The Bermuda market, as a leading controller of capacity in the Lloyd's insurance market, is a key reason why Lloyd's is no longer calling itself Lloyd's of London, a UK-based reinsurance magazine, The Review has said.

Five Bermuda insurers and reinsurers have combined for more than 1.89 billion, or 18.31 percent of Lloyd's market capacity.

They are followed, in terms of capacity by UK-based trusts/spread vehicles and several US groupings.

Apart from Bermuda, the largest chunk of Lloyd's capacity is held by integrated Lloyd's vehicles (ILVs), many of which are quoted companies held by management, institutional investors and diverse shareholders.

The magazine article points out the thirst for capacity by insurers and reinsurers, and uses as an example, Bermuda-based ACE Ltd. which has invested in Lloyd's through its managing agency, Methuen Underwriting.

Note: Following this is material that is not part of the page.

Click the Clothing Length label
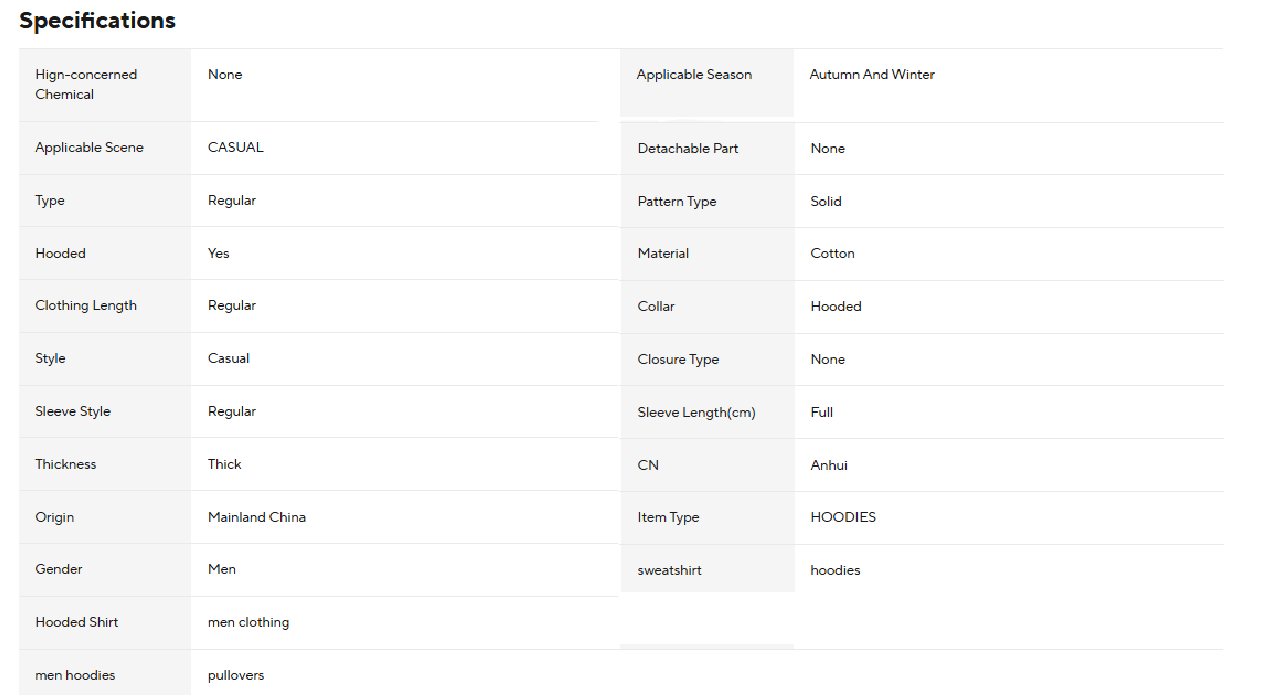The height and width of the screenshot is (696, 1277). 86,306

Subsidiary, ACE Capital, last year provided 24.5 million of capacity to its Methuen syndicates, supported by 12.25 million of funds at Lloyd's. Then ACE arranged to put 50 million at Lloyd's for this underwriting year and the future.

By last year, ACE had control of 125 million of Methuen capacity. It also had another 15.3 million on former Ockham syndicates. ACE then had to use a letter of credit to increase its funds at Lloyd's to 72.1 million.

It now has combined the operations to create ACE London Aviation and ACE London Underwriting and intends to improve its capacity position by levelling capacity held by each syndicate.

The article also suggests another round of buying of managing agencies is anticipated this year.